Revistas estrangeiras também veicularam seu trabalho. A francesa Rire, ABC, em Portugal, Caras y Caretas, na Argentina, e a norte-americana Saturday Evening Post. O modo como a Segunda Guerra Mundial aparecia nas ilustrações de Belmonte atraíram especial atenção dos leitores desses países. Hitler, por exemplo, contracenou com a criação mais querida do chargista, o Juca Pato.

Ele, o Juca Pato
Considerado um dos primeiros personagens gráficos brasileiros, Juca Pato surgiu em 1925, numa discordante combinação entre o nacional e o pato e atingiu enorme identificação com o público. Para Andréa Nogueira, gerente do Centro de Pesquisa e Formação do Sesc (CPF) e autora da dissertação Um Juca na Cidade (Belmonte nas Folhas, 1925 a 1927) pelo Instituto de Artes da Universidade Estadual Paulista (IA-Unesp), o personagem evidenciava a posição de estratos médios da população, conectados com a moda e os modos internacionais, inspirado na irônica figura do ator Harold Lloyd ou no Carlitos, de Charles Chaplin, “ante o acelerado ritmo de transformação urbana da São Paulo na década de 20”.

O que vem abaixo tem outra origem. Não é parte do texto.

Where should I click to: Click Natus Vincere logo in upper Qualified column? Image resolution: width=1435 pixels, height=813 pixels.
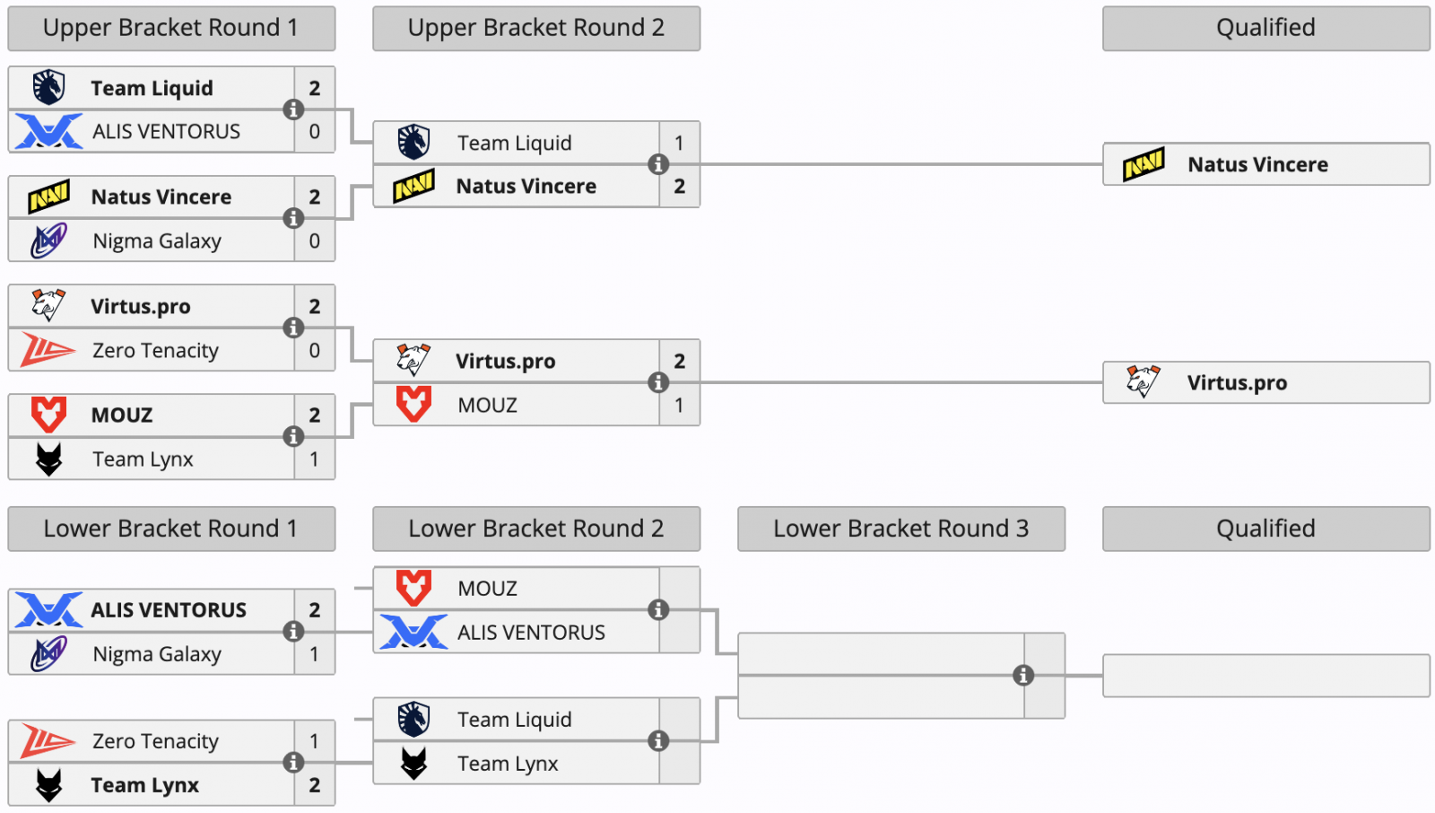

Além da certeira identificação com o público, ela enumera os recursos responsáveis por tornar Juca Pato pop. “Entre eles, a utilização da paródia, como a do filme O Barqueiro do Volga (Cecil B. De Mille, 1925). Belmonte cria O Barqueiro... do Tietê, com Juca carregando um ‘barco no seco’. Sobre ele, os males urbanos, como a Light, a Prefeitura, a Telephônica, o Senado, as taxas e os impostos”, explica Andréa. “Juca Pato é o expropriado, mas ao mesmo tempo é o condutor que leva e mantém essa situação política, por meio de um elemento que se tornou popular na época, o cinema.”

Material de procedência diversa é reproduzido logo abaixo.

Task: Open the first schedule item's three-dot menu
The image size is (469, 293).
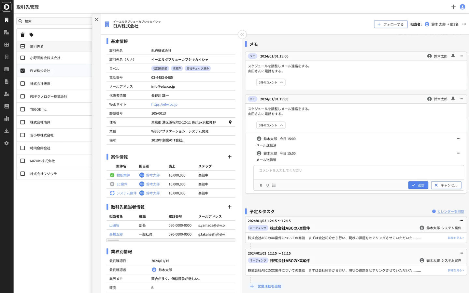Action: click(461, 221)
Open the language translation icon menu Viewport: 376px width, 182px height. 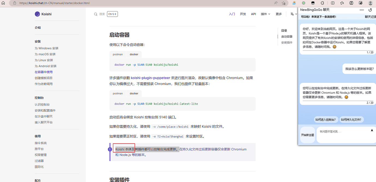[292, 14]

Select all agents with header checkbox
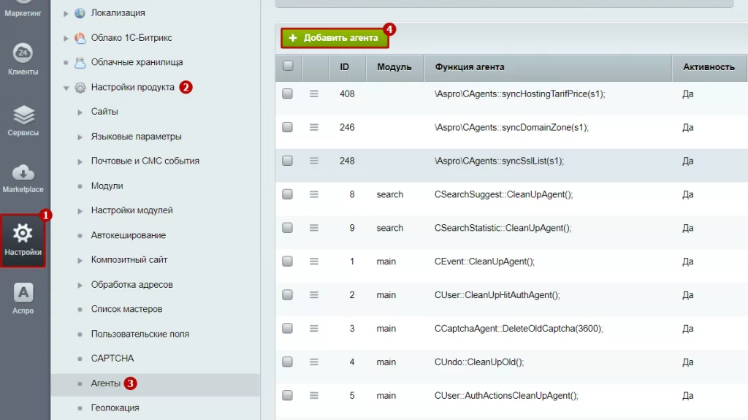288,66
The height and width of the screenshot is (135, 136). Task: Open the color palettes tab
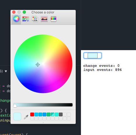(x=35, y=19)
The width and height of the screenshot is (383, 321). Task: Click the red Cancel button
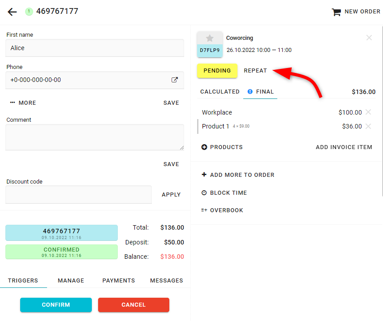click(133, 305)
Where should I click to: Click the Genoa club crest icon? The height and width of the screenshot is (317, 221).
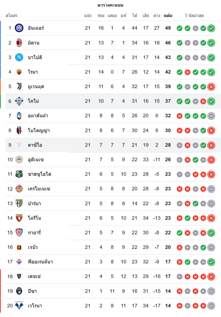[19, 247]
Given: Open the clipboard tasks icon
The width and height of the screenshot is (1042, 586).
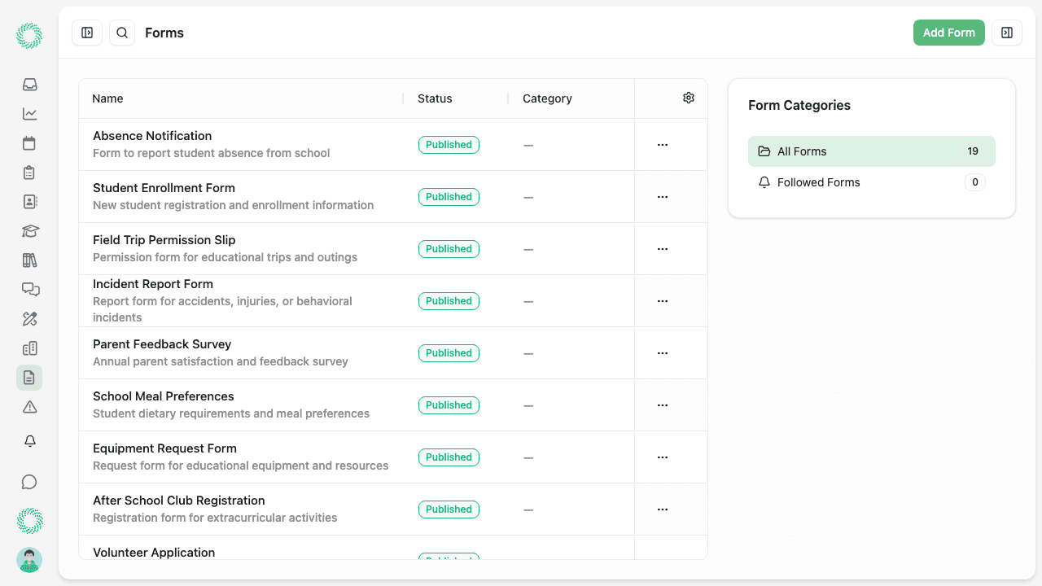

Um bom exemplo de multitarefa das artes e da imprensa brasileira, Belmonte ilustrou livros infantis, colaborando no desenho de personagens de Monteiro Lobato. O cronista urbano só abandonou o papel e o lápis em 1947, quando morreu em decorrência de tuberculose.

 

De tudo um pouco

Olhar aguçado de Belmonte tratava de temas sociais e políticos

Não adiantava proibir, pois ele continuaria a atacar. O chargista Belmonte não entregava a pena facilmente, quanto mais espinhoso o tema, mais seu trabalho reverberava. A seguir, alguns exemplos.

 

Política nacional
Depois da Revolução Constitucionalista de 1932, Belmonte foi proibido, por certo tempo, de retratar Getúlio Vargas em suas charges, que cada vez se tornaram mais políticas.

 

Cidade de São Paulo
A partir de 1930, tornou-se onipresente na vida cultural paulistana. A Revolução Constitucionalista de 32 despertou nele outra faceta, a de historiador, de pesquisador obcecado por São Paulo, no encalço de personagens e fatos que confirmassem o pioneirismo e a importância dos paulistas na história brasileira. Em 1939, lançou o livro No Tempo dos Bandeirantes.

 

Política internacional
A Segunda Guerra Mundial fez com que a fama do ilustrador ultrapassasse as fronteiras brasileiras. Diariamente, na Folha da Manhã marcava a diferença em relação aos outros diários paulistanos com sua cobertura do conflito, em charge de meia página que frequentemente saía na capa do jornal.

 

Facetas do artista

Palestra abordou panorama sobre a carreira e a produção do chargista brasileiro


O Centro de Pesquisa e Formação do Sesc (CPF) recebeu durante o mês de julho o organizador de Belmonte – Vida e Obra de um dos Maiores Cartunistas Brasileiros de Todos os Tempos (Três Estrelas, 2017), Gonçalo Junior. O foco da palestra foi esmiuçar por meio da produção do cartunista o enfrentamento entre ele e as autoridades do período, visto que seu trabalho foi motivo de dor de cabeça para censores e demais autoridades contrariadas com os temas e a abordagem de seus cartuns publicados em jornais e revistas brasileiros.

Na visão do jornalista, a lembrança sobre Belmonte é mais do que necessária, pois “nossos cartunistas e caricaturistas sucumbiram ao politicamente correto e à censura empresarial intensa que sobrevive nas redações. Com isso, nossos cartuns se tornaram insossos, perderam a contundência. Pelo menos assim eu vejo”, diz, observando a atual “adesão à noção de celebridade, de virar um cartunista-celebridade por meio do humor politicamente correto, que tenta mais comover do que causar impacto, indignação”. Conhecer a trajetória de Belmonte é trazer à tona um importante período histórico e profissional da imprensa brasileira.